PRA confirms fees and levies: PRA has finalised its rules on its fees and levies. Its policy statement in response to its consultation highlights:

  • its final Annual Funding Requirement (AFR) and Special Project Fees for Solvency II for 2014/15;
  • allocation of the AFR to fee blocks and final tariff rates for 2014/15; and
  • the refund of the underspend for 2013/14.

The final rules are consistent with the consultation version, except for an adjustment to take account of the underspend. (Source: PRA Confirms Fees and Levies)

PRA consults on changes to capital rules: PRA is consulting on several clarifications to its rules and supervisory statements implementing EU bank capital rules into the UK. The clarifications concern:

  • applications to use the Financial Collateral Comprehensive Method;
  • non-availability of the advanced internal ratings-based approach in relation to exposures to central governments, public sector entities, central banks and financial sector entities;
  • the 50% risk weight to certain commercial real estate exposures in non-EEA countries;
  • how the limits on directorships affect individuals who manage the consolidated group from the unregulated holding company; and
  • reporting risks not in VaR.

(Source: Updates to Credit Risk Mitigation, Credit Risk, Governance and Market Risk)
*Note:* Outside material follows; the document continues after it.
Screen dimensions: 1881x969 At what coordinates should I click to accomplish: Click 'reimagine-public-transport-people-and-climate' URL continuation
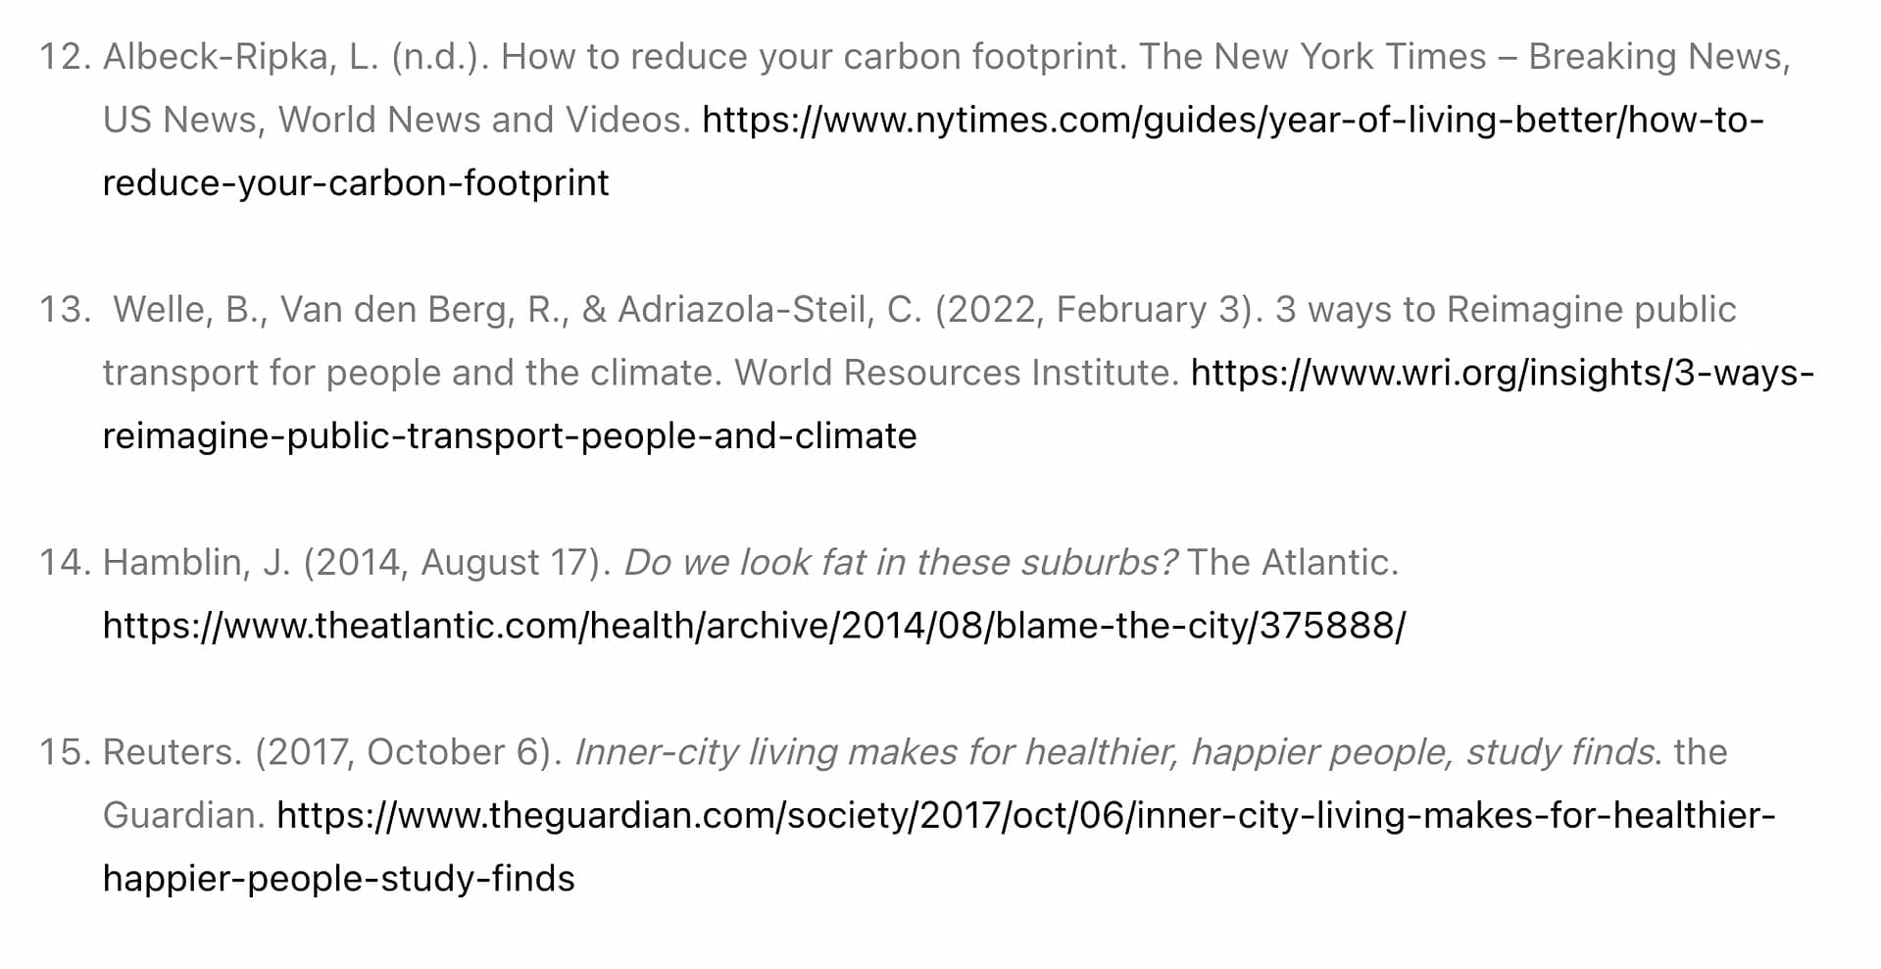tap(510, 436)
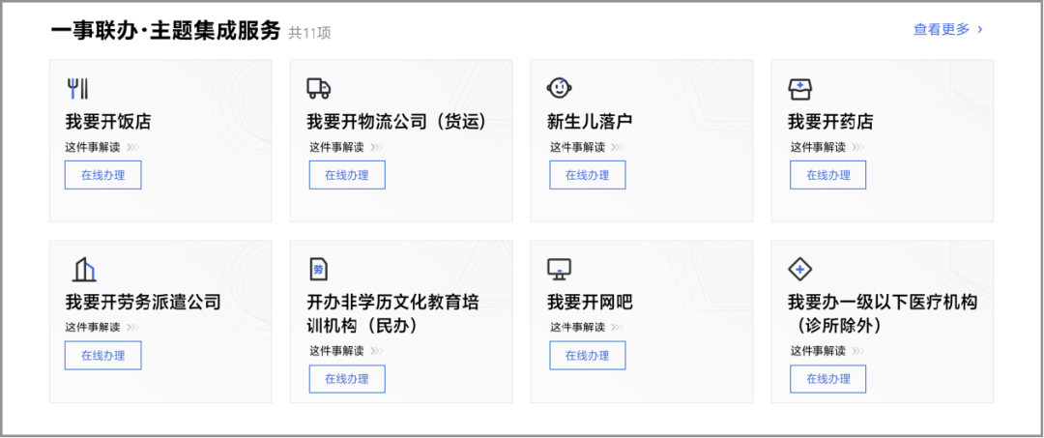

PRA speaks on annuities and matching adjustment: Andrew Bulley, Director of Life Insurance at PRA, has addressed the All Party Parliamentary Group on Insurance and Financial Services at the Houses of Parliament. He first discussed the impact of the 2014 Budget announcements on the annuity market. As far as PRA regulatory objectives are concerned, PRA will be attentive to issues arising from changes to business models and increased competition and innovation. He then commented on the matching adjustment under Solvency 2, which provides for reduced capital requirements where insurers closely match the liquidity and duration profiles of assets and liabilities. He said that the matching adjustment is not designed to favour particular assets classes, such as infrastructure. He also noted that Solvency 2 introduces a neutral approach to asset allocation, which will just be subject to the prudent person principle. (Source: Andrew Bulley Speech)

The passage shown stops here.